La minería lleva años incorporando tecnología a sus operaciones, desde drones de inspección hasta sistemas de automatización en faenas. Pero un diagnóstico recién publicado revela una paradoja: toda esa inversión no ha alcanzado para posicionar al país como referente global en digitalización. El obstáculo no está en los equipos ni en los sistemas. Está en las personas.
Así lo concluye el informe "Ecosistema Digital en MinerIA", elaborado por la consultora global Deloitte y el CESCO (Centro de Estudios del Cobre y la Minería), presentado el 24 de junio ante empresas mineras, proveedores tecnológicos y organismos académicos ligados al sector. La resistencia cultural al cambio fue identificada como la principal traba para consolidar la transformación digital de la industria.

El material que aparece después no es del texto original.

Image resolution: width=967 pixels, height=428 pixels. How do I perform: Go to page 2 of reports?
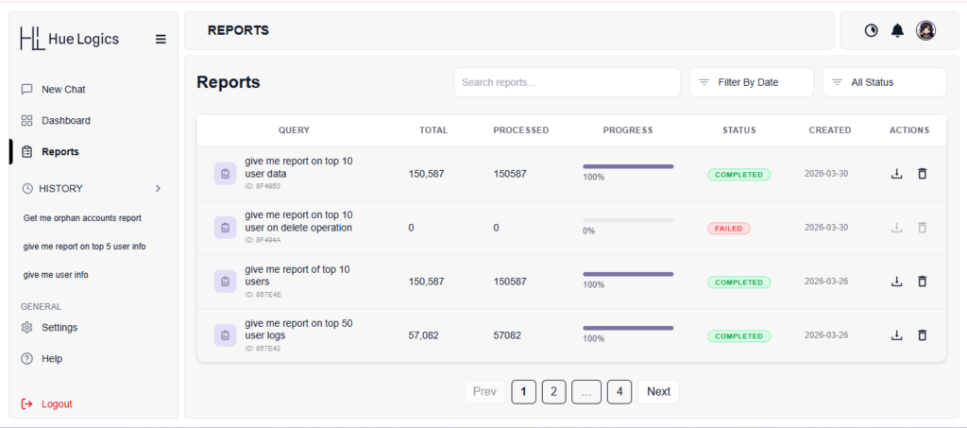point(553,391)
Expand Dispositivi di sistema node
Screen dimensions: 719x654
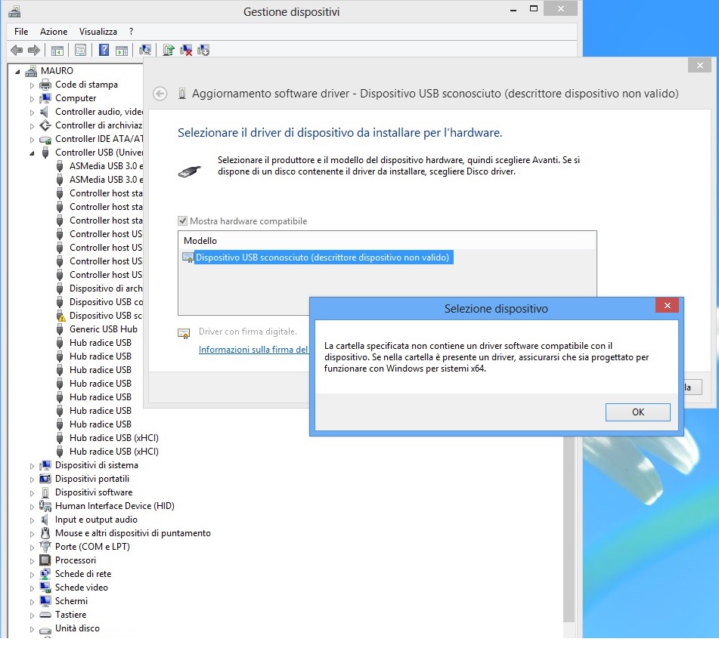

La inteligencia artificial (IA) ya genera impactos concretos en productividad, eficiencia y seguridad de las faenas. El problema es que la mayoría de esas experiencias sigue siendo pilotos acotados. Transformarlos en cambios estructurales dentro de las compañías es el paso que el sector aún no logra dar con consistencia.
Jorge Cantallopts, director ejecutivo del CESCO, fue directo al presentar los resultados: "La minería chilena ya no está discutiendo si debe digitalizarse, sino cómo acelerar esa transformación para capturar valor a escala". El ejecutivo precisó que el desafío real sigue estando "en las personas, en la cultura organizacional y en la capacidad de transformar pilotos exitosos en cambios estructurales".
Lo más llamativo del diagnóstico es que Chile, pese a ser uno de los países que más apuesta por tecnologías disruptivas en minería, no logra diferenciarse de sus rivales directos: Canadá, Australia y Perú. Los cuatro avanzan a ritmos similares, lo que acota la ventaja competitiva que el sector nacional podría capitalizar a nivel global.
El informe también advierte que una parte importante de la cadena de valor minera todavía se encuentra en etapa de desarrollo tecnológico. El sector muestra avances concretos en seguridad, pero la adopción no es pareja entre los distintos actores del ecosistema. Para Cantallopts, la respuesta exige avanzar al mismo tiempo en tres frentes: tecnología, formación de talento y colaboración entre empresas, proveedores, academia y organismos del sector.